=== RECORDS FOR THIS TASK ===

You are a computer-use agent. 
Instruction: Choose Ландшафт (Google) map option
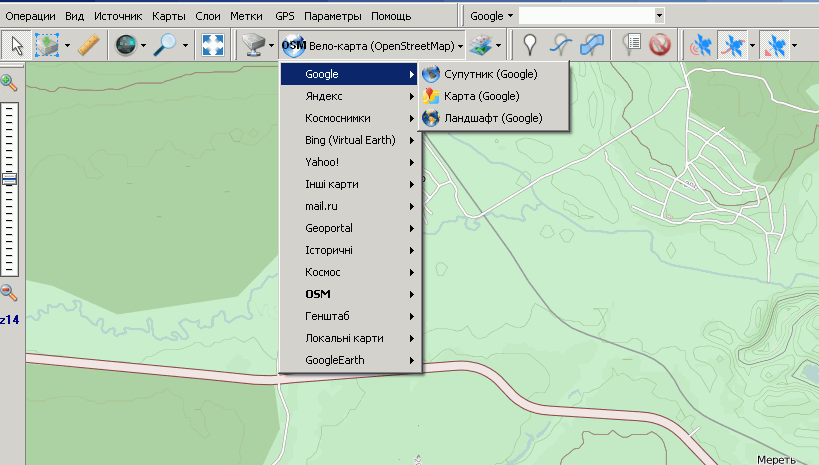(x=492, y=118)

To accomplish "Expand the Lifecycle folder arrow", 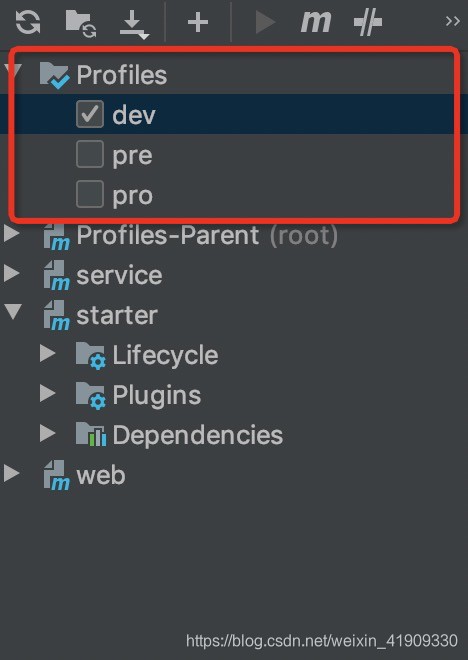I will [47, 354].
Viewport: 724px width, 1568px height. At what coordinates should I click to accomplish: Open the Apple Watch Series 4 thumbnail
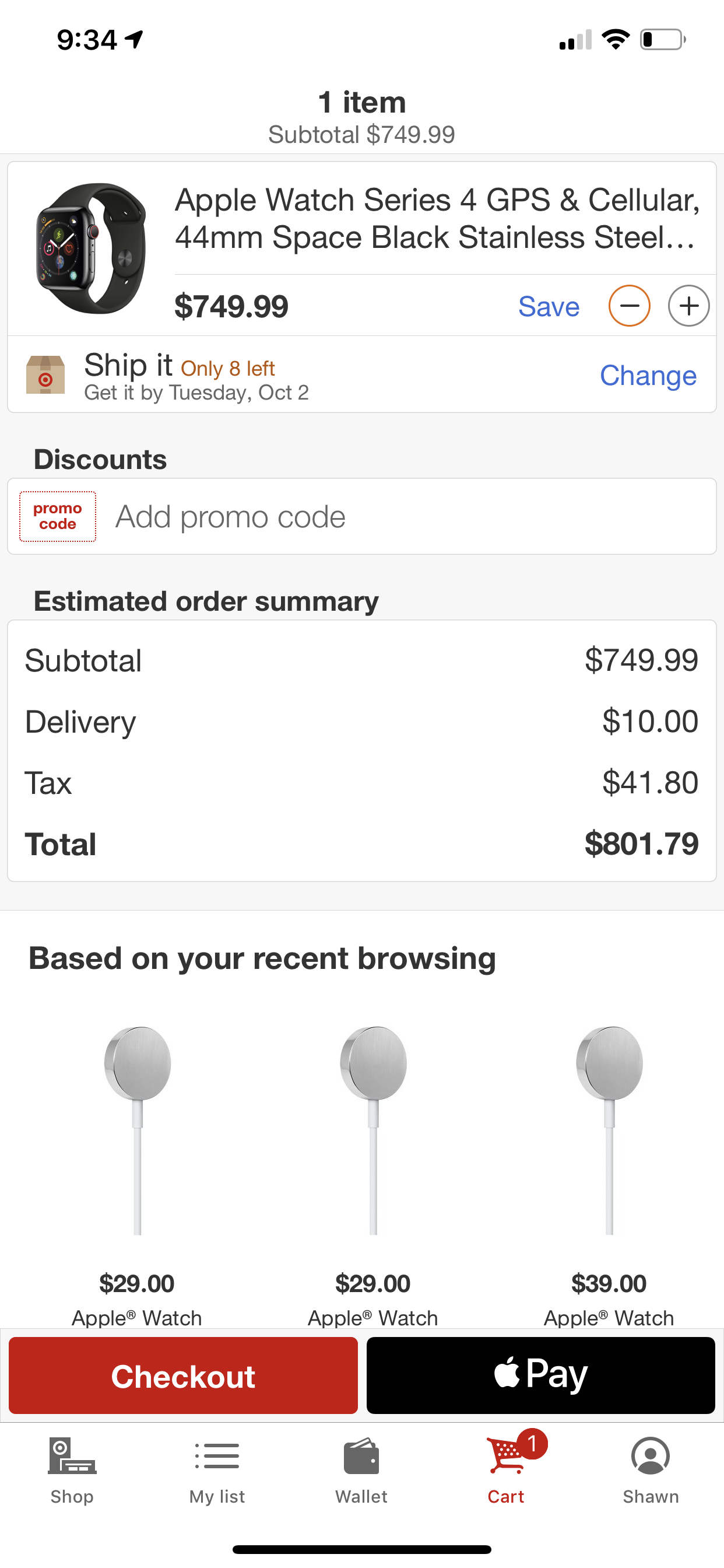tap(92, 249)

=== AIM OF THE TASK ===
Set down word for word, from the line that contains "Viewport: 724px width, 1568px" to the end of the listing above, every line and no picture.

=== SOLUTION TO THE EXERCISE ===
Viewport: 724px width, 1568px height. At what coordinates should I click to accomplish: Open the Apple Watch Series 4 thumbnail
tap(92, 249)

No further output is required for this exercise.